Le Commission des droits de l’Homme de l’ONU a envoyé une lettre à 150 entreprises israéliennes et multinationales qui opèrent de manière « directe » ou « indirecte » dans les territoires occupés palestiniens. Cette lettre fait suite à la résolution votée en mars dernier pour que soit établie une « blacklist » des entreprises impliquées dans la violation du droit international. Selon le WashingtonPost, parmi ces entreprises, figurent Caterpillar, Priceline, TripAdvisor et AirBnB, mais aussi d’autres entreprises. La nouvelle n’a pas manqué de faire réagir le gouvernement israélien qui est en train de faire pression pour que la liste ne soit divulguée.
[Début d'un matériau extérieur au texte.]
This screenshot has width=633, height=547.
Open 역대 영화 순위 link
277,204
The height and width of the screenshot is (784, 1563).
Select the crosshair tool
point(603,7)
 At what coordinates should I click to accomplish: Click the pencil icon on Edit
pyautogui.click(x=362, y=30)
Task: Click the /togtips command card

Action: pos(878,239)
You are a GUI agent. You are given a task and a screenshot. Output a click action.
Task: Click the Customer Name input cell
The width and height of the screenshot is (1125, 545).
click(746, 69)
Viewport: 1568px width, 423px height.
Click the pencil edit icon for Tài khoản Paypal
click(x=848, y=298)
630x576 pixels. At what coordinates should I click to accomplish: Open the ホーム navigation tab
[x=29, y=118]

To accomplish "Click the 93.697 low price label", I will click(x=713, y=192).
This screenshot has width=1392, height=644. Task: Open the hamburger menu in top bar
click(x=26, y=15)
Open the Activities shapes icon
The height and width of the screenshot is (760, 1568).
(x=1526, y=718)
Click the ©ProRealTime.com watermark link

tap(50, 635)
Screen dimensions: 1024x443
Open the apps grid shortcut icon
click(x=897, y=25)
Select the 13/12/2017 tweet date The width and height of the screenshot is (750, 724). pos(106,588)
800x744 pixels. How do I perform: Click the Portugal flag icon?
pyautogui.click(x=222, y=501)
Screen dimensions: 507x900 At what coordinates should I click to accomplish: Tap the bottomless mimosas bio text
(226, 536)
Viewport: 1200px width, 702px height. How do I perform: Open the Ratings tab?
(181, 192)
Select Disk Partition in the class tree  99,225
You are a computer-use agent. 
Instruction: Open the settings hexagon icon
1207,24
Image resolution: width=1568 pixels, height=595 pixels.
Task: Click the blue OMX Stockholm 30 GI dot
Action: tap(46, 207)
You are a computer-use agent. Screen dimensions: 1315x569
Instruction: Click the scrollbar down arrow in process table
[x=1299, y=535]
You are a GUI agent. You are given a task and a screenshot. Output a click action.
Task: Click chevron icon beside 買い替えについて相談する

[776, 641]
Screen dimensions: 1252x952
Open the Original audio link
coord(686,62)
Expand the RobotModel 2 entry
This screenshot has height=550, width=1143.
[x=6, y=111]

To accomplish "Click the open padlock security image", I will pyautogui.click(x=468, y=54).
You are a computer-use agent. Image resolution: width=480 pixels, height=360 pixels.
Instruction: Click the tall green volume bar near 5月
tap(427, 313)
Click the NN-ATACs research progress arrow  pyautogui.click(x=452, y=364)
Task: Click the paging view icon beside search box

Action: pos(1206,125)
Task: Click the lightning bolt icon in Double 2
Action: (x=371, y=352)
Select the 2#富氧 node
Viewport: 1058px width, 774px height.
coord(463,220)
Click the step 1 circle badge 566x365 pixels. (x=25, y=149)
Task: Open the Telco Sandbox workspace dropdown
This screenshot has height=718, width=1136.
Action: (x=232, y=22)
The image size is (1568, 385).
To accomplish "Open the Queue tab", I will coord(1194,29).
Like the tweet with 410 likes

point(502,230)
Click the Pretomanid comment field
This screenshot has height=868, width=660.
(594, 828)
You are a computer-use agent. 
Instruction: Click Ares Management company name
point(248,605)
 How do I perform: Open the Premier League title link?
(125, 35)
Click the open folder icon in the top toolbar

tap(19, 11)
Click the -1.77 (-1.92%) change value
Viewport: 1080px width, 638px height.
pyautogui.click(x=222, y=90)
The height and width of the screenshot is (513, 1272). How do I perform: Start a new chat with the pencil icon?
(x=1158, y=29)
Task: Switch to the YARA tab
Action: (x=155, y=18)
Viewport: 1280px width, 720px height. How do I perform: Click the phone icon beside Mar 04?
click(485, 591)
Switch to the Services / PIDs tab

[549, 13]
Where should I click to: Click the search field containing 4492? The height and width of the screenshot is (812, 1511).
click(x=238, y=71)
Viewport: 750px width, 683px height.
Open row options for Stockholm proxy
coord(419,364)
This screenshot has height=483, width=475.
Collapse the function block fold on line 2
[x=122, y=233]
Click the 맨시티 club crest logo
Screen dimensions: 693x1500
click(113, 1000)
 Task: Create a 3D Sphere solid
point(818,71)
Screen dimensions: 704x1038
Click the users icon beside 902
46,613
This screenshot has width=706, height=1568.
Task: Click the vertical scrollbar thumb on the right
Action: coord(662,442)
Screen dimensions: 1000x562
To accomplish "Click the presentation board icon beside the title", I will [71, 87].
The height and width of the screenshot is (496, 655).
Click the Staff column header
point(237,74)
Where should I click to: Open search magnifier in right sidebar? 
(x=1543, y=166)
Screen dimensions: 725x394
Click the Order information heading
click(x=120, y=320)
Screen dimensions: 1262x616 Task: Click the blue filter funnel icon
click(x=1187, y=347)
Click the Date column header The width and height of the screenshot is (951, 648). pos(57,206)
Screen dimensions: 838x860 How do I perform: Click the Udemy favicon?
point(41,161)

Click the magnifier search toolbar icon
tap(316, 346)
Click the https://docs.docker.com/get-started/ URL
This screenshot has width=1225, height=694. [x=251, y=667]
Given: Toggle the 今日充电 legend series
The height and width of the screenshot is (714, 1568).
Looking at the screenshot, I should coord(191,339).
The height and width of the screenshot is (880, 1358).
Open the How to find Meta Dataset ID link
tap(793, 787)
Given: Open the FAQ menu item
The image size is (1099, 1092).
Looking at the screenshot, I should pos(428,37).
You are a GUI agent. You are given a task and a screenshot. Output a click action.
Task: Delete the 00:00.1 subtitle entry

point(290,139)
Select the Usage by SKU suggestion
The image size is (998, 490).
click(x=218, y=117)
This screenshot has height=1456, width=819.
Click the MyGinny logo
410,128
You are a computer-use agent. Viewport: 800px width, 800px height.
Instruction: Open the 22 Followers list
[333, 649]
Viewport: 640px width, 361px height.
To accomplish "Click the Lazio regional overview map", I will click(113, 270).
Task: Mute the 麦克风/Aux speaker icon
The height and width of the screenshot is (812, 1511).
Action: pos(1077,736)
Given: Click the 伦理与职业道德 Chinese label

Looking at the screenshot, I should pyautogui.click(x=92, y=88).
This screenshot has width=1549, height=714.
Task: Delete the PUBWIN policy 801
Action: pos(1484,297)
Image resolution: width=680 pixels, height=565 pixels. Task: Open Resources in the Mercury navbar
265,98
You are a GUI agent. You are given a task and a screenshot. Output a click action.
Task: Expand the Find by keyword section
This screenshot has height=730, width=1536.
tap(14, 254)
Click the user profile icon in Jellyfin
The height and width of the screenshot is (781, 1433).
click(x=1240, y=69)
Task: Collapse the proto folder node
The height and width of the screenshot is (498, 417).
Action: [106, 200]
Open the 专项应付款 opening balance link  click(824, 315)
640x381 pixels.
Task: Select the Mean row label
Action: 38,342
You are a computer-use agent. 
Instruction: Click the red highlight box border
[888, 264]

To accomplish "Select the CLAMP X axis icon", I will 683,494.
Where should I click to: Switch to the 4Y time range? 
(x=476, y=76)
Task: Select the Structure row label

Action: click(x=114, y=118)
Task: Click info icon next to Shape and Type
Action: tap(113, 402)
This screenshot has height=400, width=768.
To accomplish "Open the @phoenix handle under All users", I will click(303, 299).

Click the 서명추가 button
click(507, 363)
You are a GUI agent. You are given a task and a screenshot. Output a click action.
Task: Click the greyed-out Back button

Les Etats-Unis de leur côté ont menacé de quitter tout bonnement la commission.
L’effet a été quasi immédiat. Le bureau des affaires stratégiques du ministère israélien de l’Economie a indiqué avoir été informé que plusieurs de ces entreprises ont répondu à la commission qu’elles ne renouvèleraient pas leurs contrats. Cette liste noire, si elle est divulguée, porterait un sérieux coup à l’image des multinationales concernées. L’ancien ambassadeur d’Israël au Canada a pour sa part directement critiqué le président jordanien de la Commission en l’accusant d’être « totalement hostile à Israël. » Mais les effets du boycott se sont aussi fait ressentir en Jordanie où le bureau de l’ONU sur place a arrêté de travailler avec l’entreprise G4S, qui est déjà accusée d’avoir collaboré avec l’occupation israélienne.
Thank you #UNwomen for ending your contract w/ occupation profiteer @G4S . Only @UNDPJordan left, what a shame. @zenaaliahmad pic.twitter.com/3ncWG4mciE
— Jordan BDS (@BDSJordan) 3 octobre 2017
Ces décisions ont remis sur la carte la campagne BDS (Boycott Désinvestissement Sanctions) qui œuvre depuis 2009 contre « l’occupation israélienne des terres arabes palestiniennes » par la voie du boycott économique et culturel. Pour Imène Habib, animatrice du réseau BDS France, cette mise ne garde est « un pas positif dans la bonne direction. » Rappelant le « fort soutien » dont jouit BDS France au sein de la société civile, l’activiste a informé LeMuslimPost que les prochaines entreprises « impliquées dans les graves violations des droits des palestiniens » qui sont visées par la campagne sont Hewlett Packard, accusée de fournir le matériel de surveillance du mur de séparation — lui même jugé illégal par l’ONU — et l’entreprise Elbit, spécialisée dans la fabrication d’armement, de drones militaires et d’équipements de surveillance. Cette dernière, encore une fois sous la pression de BDS, vient de perdre un appel d’offre pour des simulateurs lancé par la Royal Flying Doctor Service en Australie. L’autre entreprise ciblée par BDS et qui refuse de céder est le groupe AXA, investisseur dans trois banques israéliennes, elles-mêmes impliquées dans la construction de colonies israéliennes.
Face à la popularité de la campagne et ne pouvant plus minimiser sa réelle portée, Israël s’est depuis engagé dans une surveillance étroite du mouvement BDS et l’enregistrement des citoyens israéliens qui « soutiennent » ou « font la promotion » de la campagne. Mais le procureur général Avichai Mendelblit s’y est frontalement opposé en questionnant la légalité d’un tel procédé. Avec ou sans l’aide de l’ONU, la campagne BDS, malgré sa criminalisation en France et les tentatives d’en faire de même aux Etats-Unis ou ailleurs, ne semble pas s’essouffler. Mais si l’ONU mettait sa menace à exécution, ce serait un accomplissement majeur pour une mouvement issu de la société civile qui aurait réussi là où les Etats ont échoué.